On Sunday, the Detroit Tigers and Max Scherzer announced that they were unable to work out a long term deal before the regular season began, making Scherzer a free agent once the 2014 season ends.
The Tigers reportedly offered Scherzer a deal worth $144 million over six years which Dave Dombrowski said was the largest deal rejected by a player that the Tigers have offered.
I’m one to believe that a player should be able to make as much money as they possibly can, and for Scherzer to do that, he must wait until he is on an open market. I understand why Scherzer and his super agent Scott Boras set a deadline for before the regular season; it is now not a distraction as he pushes to add to his resumé in 2014. Scherzer does need another year similar to 2013 for him to be paid like one of the top pitchers in the major leagues.
For the Tigers, I think the Scherzer extension was more of a priority this spring than what they led on. The Tigers wanted two aces in their rotation for the next five to seven years, and they felt that Scherzer would cost them less if they could sign him before the season.
The substantial offer to Scherzer shows the Tigers’ deep interest in retaining the reigning AL Cy Young award winner. The days where the Tigers are going to throw money at players (Prince Fielder) seem to be coming to an end which was evident after the Fielder contract dump to the Texas Rangers, but Scherzer is different.
Pitchers have taken the league by storm over the past few years and Dombrowski knows that. Judging by the offer to Scherzer, Dombrowski and the Tigers know what they have regarding Scherzer. The contract offer tells me that the Tigers believe 2013 wasn’t a fluke, and Scherzer had many more great years left in him.
Now, it will become more difficult to retain Scherzer because of teams like the Yankees, Angels and Dodgers, who seem to just be able to spend money on free agents at will.

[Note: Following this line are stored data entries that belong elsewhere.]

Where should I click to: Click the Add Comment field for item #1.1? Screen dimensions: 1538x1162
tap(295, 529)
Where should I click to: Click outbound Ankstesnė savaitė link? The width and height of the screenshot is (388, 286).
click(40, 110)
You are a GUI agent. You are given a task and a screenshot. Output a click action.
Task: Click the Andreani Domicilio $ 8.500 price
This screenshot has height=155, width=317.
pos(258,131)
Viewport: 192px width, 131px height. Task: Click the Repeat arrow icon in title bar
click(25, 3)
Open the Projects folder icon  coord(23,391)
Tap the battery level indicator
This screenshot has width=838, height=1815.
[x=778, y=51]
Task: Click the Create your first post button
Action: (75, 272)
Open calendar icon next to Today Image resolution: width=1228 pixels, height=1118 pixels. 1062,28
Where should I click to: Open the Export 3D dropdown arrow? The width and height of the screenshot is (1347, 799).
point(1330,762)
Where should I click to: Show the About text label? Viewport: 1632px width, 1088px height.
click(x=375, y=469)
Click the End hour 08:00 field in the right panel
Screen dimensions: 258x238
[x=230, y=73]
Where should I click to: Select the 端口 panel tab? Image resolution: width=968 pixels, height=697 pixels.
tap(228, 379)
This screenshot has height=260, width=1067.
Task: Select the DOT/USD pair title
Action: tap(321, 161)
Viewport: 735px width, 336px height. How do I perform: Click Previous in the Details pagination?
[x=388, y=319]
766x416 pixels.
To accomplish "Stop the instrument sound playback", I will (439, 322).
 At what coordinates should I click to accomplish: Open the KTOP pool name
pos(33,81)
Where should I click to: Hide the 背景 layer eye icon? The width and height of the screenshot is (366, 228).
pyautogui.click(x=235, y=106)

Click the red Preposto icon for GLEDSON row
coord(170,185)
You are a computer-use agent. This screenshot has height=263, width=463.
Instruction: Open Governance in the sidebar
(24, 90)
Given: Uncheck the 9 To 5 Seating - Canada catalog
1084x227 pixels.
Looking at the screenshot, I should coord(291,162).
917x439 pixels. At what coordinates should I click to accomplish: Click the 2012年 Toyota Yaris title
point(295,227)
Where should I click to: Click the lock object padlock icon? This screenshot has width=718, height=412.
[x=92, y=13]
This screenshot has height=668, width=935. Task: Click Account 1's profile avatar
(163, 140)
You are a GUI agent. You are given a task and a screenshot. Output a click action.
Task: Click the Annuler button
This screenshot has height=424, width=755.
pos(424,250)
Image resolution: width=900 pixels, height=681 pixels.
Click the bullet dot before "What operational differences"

The Yankees will be all over Scherzer this winter. CC Sabathia has been declining the past couple of years. Michael Pineda can’t stay healthy, and Hiroki Kuroda, who recently turned 39 years old, has pitched over 200 innings in each of the past three seasons. So, to keep expecting consistency from Kuroda shouldn’t be in the cards.
Masahiro Tanaka was signed this offseason by the Yankees to a seven year, $155 million deal. Scherzer would cost more than that, and in all likelihood, the Bronx Bombers will offer Scherzer more than what Tanaka received.
Boras knows all of this, which is why Scherzer turned down the Tigers’ mammoth deal. From the Tigers perspective, I don’t believe they are too worried about their No. 2 spot in the rotation not being filled for 2014.
I do believe that Scherzer does like being a Tiger and staying in Detroit could ultimately be where he decides to reside for the next six or seven years. But, if he isn’t retained, the Tigers aren’t likely to enter 2015 with Anibal Sanchez as their No. 2 starter behind Justin Verlander.
A total of $41.525 million will come off the books after the 2014 season when Torii Hunter, Victor Martinez and Scherzer will all become free agents. The money will be their for the Tigers to still negotiate with Scherzer or another top of the line pitcher.
The acquisition would have to come via free agency. The Tigers don’t have the pieces in the farm system to trade for someone’s top of the rotation pitcher. It cost the Tigers their No. 1 prospect (Jacob Turner) to land Anibal Sanchez from the Marlins in 2012, and the Tigers need Castellanos to be a contributor at the major league level, especially since the Jose Iglesias and Andy Dirks injuries.
Guys that could fill the void left by Scherzer’s potential departure include: Jon Lester, James Shields, Homer Bailey and Justin Masterson. The first choice is obviously Scherzer, but the Tigers are going to need some outfield help as well as putting together a competitive bullpen for 2015.
The Tigers could save some money (not a lot) by signing one of the other top pitchers, and then they could throw some money at a quality outfielder or even a Miguel Cabrera extension, so the slugger can end his career in Detroit.
Their will be bottom of the rotation pitchers available as well, but I don’t see the Tigers acquiring a pitcher of that kind because of the plethora of young arms in the farm who can fill a fringe rotation role. Robbie Ray‘s ETA is 2015, and the Tigers could look to him to be the No. 5 starter.
I see Ray taking a path similar to Smyly, though. The Tigers will have the No. 2 spot in the rotation filled, but will need Ray for the bullpen, similar to Smyly in 2013. Ray should make his rotation appearance a year later for the Tigers.
I saw on Twitter from a Philadelphia Phillies fan about the Tigers trading for Cliff Lee at the deadline. While the Tigers rotation would look even more impressive with a lefty like Lee, they don’t have anything to give to the Phillies.
Many more teams will have better offers if the Phillies begin to flounder. A trade mid-season is totaling out of the question for that reason and because there are no rotation spots available, but that could all change in three months.
Not signing Scherzer to a deal right now won’t be the last opportunity for the Tigers. The two sides are going to have to meet in the middle, but it will be easier for Scherzer to swing negotiations come winter because of more teams being involved, and Boras knows that.
Dombrowski won’t allow one of the top rotations in the American League to crumble. The Tigers will have a top of the line starter slated behind Justin Verlander come 2015; it just may not be Scherzer.